Exhibit 99.1
KMG CHEMICALS ANNOUNCES STRONG OPERATING RESULTS FOR
THE FOURTH QUARTER AND FISCAL YEAR 2006
2006 Earnings Rise 73% before Non-Cash Impairment Charge on 20% Sales Increase
HOUSTON, TX — October 17, 2006 — KMG Chemicals, Inc. (NASDAQ: KMGB), a global provider of specialty chemicals in carefully focused markets, today announced unaudited financial results for the fourth quarter and year ended July 31, 2006.
Fiscal 2006 Highlights — versus Fiscal 2005
· Net sales increased 20% to $71.0 million.
· Net income before a non-cash impairment charge of $2.4 million associated with the Company’s MSMA agricultural product increased 73% to $5.3 million or $0.56 per diluted share.
· Net income after the impairment charge increased 24% to $3.8 million or $0.40 per diluted share. Net earnings per diluted share were calculated on 14% more shares outstanding due to the issuance of 1.2 million shares in April 2005 through a private placement and 1.7 million shares in July of 2006 through a public offering.
Fourth Quarter 2006 Highlights — versus Fourth Quarter of 2005
· Net sales increased 13% to $20.1 million.

--- Entries for locating text and elements on a page ---
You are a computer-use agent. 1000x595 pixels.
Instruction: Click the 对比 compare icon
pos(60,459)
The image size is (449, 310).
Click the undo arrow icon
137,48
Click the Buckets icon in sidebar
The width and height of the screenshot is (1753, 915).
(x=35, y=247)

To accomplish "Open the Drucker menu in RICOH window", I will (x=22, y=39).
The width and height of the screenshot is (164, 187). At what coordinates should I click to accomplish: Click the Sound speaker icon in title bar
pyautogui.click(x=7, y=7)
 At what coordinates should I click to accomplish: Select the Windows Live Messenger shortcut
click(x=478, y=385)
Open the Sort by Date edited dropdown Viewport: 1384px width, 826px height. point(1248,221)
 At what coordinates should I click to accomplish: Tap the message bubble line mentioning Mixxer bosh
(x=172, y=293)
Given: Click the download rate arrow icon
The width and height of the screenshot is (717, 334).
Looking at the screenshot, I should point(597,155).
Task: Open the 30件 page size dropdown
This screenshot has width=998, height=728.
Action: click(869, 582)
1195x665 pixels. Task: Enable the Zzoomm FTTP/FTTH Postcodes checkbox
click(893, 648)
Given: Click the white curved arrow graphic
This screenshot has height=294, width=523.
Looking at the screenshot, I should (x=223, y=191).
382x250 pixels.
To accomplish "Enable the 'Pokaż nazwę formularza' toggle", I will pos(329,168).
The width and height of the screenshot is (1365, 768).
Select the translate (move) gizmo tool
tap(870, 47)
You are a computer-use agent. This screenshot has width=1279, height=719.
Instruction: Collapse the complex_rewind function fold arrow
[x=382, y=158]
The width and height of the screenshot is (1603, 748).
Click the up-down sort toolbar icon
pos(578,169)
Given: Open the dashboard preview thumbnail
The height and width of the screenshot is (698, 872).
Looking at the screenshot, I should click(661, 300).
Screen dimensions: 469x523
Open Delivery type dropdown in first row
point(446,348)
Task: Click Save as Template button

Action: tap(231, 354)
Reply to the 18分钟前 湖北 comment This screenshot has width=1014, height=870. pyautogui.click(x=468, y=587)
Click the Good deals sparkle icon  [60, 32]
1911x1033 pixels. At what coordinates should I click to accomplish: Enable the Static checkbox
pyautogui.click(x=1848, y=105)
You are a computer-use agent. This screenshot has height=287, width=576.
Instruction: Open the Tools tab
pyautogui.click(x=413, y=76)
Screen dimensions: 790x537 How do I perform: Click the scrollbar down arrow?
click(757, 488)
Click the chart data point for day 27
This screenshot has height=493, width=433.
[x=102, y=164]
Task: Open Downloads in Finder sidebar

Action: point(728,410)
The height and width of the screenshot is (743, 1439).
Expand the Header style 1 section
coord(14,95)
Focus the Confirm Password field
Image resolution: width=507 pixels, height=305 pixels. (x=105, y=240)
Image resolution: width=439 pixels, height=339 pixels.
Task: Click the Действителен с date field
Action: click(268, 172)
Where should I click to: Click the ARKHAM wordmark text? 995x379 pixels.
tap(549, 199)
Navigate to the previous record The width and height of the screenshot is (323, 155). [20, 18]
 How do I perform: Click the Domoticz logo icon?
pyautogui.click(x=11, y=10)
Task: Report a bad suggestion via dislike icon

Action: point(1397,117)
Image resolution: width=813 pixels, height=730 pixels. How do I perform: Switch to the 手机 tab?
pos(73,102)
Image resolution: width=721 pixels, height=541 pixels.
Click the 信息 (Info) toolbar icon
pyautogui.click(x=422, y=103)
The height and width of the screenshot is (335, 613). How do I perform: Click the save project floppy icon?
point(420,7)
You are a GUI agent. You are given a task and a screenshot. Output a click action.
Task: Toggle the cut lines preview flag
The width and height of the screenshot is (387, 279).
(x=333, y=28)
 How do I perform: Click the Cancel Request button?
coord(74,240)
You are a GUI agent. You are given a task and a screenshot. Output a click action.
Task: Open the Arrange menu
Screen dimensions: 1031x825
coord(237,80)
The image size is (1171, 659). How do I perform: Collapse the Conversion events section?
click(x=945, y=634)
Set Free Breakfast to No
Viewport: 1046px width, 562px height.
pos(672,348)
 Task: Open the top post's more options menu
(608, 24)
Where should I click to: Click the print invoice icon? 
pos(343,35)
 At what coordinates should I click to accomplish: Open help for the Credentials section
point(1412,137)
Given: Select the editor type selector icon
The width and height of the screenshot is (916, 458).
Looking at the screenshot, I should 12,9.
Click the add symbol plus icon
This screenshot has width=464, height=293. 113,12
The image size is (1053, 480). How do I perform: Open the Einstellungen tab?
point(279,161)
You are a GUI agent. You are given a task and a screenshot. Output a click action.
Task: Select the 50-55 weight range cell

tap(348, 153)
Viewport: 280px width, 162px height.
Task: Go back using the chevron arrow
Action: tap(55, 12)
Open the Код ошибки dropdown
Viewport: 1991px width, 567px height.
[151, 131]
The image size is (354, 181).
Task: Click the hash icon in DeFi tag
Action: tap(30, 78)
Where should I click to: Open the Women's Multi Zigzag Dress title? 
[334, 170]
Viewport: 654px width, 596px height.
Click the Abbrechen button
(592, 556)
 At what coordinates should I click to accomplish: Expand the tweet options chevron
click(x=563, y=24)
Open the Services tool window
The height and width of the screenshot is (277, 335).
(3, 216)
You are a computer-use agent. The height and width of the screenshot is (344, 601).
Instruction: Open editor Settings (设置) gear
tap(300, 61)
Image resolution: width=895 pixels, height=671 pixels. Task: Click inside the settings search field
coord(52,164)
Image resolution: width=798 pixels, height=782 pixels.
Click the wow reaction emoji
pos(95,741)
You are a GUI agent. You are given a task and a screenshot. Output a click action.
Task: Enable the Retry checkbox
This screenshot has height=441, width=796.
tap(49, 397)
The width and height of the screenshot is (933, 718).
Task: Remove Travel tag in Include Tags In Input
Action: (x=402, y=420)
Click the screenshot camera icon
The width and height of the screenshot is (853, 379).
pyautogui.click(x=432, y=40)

--- EXERCISE A ---
In the KMG Chemicals earnings release, how much did net sales grow in fiscal 2006, and what did they reach?
--- EXERCISE B ---
Continue the KMG Chemicals earnings release from its last line.

--- WRITTEN RESPONSE A ---
Net sales rose 20% to $71.0 million.

--- WRITTEN RESPONSE B ---
· Net income before the aforementioned impairment charge increased 128% to $2.0 million or $0.21 per diluted share.
· Net income including the impairment charge was $515,000 or $0.05 per diluted share, compared to $890,000 or $0.10 per diluted share in 2005. Net earnings per diluted share were calculated on 6% more shares outstanding due to the aforementioned public offering.
David Hatcher, Chairman and CEO of KMG, stated, “2006 was an excellent year for KMG in terms of operating performance. While our net income was impacted by the non-cash impairment charge, it still rose 24%. The 73% increase in income before the impairment charge is a result of the continued execution of our strategic plan. We are proud of our fiscal 2006 results.”
Neal Butler, President and COO of KMG, commented, “Our penta revenues increased 27% to $7.6 million in the fourth quarter, and rose 34% to $27.9 million in fiscal 2006, driven by greater demand from utilities for treated poles and enabled by the capacity expansion at our penta plant in Matamoros, Mexico. Creosote sales were $7.3 million in the fourth quarter, compared to $8.0 million in the 2005 fourth quarter, and $30.7 million in fiscal 2006, compared to $29.2 million in 2005. The decline in the quarter’s creosote sales resulted from tighter availability of creosote supplies.”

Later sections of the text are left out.